Crowds hit newest Missouri casino boat
Friday, Dec. 7, 2001 | 9:46 a.m.
BOONVILLE, Mo. -- Tim and Pat Parish set gambling budgets of $100 each, piled into their van and rolled up Interstate 70 to Thursday's debut of casino gambling in central Missouri.
Along the interstate, the Parishes passed billboards promoting Isle of Capri's Boonville casino as "Another Route to Paradise," and declaring the Columbia couple to be mere "Minutes Away From WINNING!"
They were among the first paying customers entering Isle of Capri's gambling barge, a 72,000-square-foot casino shimmering with neon, pastel hues and the blinking lights of 900 slot machines and 28 table games.
Hours earlier, the Missouri Gaming Commission signed off on Isle of Capri's license to open the first casino between the St. Louis and Kansas City metropolitan areas, and the state's 11th floating gambling complex.
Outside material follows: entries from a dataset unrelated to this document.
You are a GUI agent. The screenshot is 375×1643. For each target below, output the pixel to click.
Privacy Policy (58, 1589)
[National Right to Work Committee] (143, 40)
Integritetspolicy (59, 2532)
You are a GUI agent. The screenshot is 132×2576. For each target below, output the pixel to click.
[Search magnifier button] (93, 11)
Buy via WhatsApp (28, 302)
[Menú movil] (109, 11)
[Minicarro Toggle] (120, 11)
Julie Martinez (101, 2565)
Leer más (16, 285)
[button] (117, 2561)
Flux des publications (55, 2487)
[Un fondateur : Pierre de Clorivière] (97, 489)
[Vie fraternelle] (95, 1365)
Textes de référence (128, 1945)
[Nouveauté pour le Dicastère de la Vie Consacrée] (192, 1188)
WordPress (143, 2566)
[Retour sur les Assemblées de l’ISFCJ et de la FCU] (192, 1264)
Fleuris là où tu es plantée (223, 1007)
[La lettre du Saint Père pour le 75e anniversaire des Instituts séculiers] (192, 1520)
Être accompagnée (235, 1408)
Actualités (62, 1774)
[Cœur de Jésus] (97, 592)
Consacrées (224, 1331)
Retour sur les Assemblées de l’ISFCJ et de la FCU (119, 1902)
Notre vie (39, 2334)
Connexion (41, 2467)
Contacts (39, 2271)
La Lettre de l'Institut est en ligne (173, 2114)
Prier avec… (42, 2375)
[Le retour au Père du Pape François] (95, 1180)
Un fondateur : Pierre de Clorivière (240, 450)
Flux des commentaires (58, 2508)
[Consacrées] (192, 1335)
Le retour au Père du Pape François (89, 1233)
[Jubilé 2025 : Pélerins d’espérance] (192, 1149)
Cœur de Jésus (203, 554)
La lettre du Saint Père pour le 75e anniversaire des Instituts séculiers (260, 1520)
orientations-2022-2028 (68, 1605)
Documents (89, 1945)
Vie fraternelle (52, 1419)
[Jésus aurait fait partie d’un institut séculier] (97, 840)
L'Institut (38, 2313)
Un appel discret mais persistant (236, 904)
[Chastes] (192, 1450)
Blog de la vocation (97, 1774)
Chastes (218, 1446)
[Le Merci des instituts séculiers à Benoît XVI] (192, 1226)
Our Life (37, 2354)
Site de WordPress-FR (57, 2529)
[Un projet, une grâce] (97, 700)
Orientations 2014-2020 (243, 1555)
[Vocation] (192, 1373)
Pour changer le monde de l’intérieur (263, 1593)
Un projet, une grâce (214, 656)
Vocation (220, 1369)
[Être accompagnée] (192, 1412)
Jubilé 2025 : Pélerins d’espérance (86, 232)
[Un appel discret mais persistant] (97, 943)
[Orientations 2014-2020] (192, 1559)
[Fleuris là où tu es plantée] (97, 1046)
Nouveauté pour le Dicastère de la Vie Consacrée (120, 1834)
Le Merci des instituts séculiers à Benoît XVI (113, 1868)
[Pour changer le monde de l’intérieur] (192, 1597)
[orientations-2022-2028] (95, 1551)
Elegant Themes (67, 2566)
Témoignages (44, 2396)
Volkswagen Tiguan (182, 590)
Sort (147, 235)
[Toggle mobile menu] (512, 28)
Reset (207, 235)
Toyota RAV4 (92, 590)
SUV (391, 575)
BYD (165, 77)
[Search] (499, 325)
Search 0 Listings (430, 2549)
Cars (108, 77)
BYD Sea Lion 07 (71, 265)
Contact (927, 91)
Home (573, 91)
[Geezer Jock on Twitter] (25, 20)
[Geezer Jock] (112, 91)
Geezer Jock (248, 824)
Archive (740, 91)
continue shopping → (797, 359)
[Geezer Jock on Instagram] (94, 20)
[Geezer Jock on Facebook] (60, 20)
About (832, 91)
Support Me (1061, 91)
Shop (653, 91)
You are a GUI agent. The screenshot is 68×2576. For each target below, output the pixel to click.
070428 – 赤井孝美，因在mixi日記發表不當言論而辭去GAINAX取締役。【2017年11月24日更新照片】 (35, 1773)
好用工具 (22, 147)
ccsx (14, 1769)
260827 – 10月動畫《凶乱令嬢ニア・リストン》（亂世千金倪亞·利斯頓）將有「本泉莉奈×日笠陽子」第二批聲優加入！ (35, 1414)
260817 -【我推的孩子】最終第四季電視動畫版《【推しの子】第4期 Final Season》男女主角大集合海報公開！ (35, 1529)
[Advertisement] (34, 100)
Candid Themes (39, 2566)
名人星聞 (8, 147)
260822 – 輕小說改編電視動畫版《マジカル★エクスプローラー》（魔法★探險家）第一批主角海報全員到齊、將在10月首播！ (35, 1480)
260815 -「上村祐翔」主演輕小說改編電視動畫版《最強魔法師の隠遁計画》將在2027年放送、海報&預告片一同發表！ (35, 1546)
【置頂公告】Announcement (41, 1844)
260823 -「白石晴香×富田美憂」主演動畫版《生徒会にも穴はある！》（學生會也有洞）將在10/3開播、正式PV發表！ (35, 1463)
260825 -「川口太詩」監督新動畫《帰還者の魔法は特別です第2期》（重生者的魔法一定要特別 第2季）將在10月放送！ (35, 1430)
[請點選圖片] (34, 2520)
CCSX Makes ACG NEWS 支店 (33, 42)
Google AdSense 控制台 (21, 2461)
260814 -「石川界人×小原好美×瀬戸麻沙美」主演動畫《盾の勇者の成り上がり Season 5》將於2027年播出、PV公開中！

"It's just 20 miles from home, so it's great. I guess I'll come once a week -- as long as my money lasts," said Tim Parish, 67, a disabled veteran who uses a wheelchair and receives two federal pension checks each month.
Pat Parish, 60, who is retired, said the couple also reaps returns on investments, so casino visits with budgeted bankrolls won't endanger their pocketbooks.
"To us, it is great entertainment, and now it's close to home," she said.
The Parishes live in Isle of Capri's target market, a 50-mile circle around Boonville, with larger cities including Columbia, Jefferson City and Sedalia.
That region has at least 320,000 residents. Isle of Capri projects hosting 1.5 million visitors a year at Boonville.
"With the population base and essentially no other competition, the formula is there for success," Jeff King, vice president and general manager of the Boonville casino, said.
The mayor and city leaders helped open the casino, but not all residents support it. Lucy Farrell, 78, said she voted against allowing a local casino, "and I doubt I'll live long enough to see any good come of it here in Boonville."
Still, debut day for the casino saw hundreds of customers lining up outside. The Isle of Capri's gambling floor reached its capacity of about 1,500 gamblers an hour after the 2 p.m. opening.
Ervin Harvey, 87, rode up from Warsaw with his neighbor Kenny Evans, 61. Harvey then sat down in a chair at the head of the long admission line, becoming an interview subject several times over.
When the casino opened, Harvey found a 25-cent slot machine to his liking, fed it $20 and started its spinning wheels. Three times he pushed the buttons and three times he lost. On the fourth spin, he won $5. Later he smiled and confided, "I'm ahead for the day."
Missouri law limits losses over a two-hour period to $500 per gambler -- a cap the industry has been unable to persuade state lawmakers to remove.
Like other Missouri "riverboat" casinos, Isle of Capri doesn't cruise; it is a barge in a man-made moat some 50 yards (and across a railroad track) from the Missouri River.
The casino is decorated outside with two fake black smokestacks and swollen sides suggesting paddlewheels. Inside, the casino has "Isle Style," the gambling chain's trademarked Caribbean-theme decor. Visitors wore necklaces of plastic flowers and the symbolic ribbon cut by oversized scissors was in shades of hot pink, turquoise, peach and yellow.
The Gaming Commission issued gambling and liquor licenses for Isle of Capri after a test gambling session on Wednesday attended by state regulators and several hundred invited guests.
"I can say with all confidence for the people of Missouri that the Isle of Capri has been given the most thorough review possible," Kevin Mullally, the commission's executive director, said Thursday.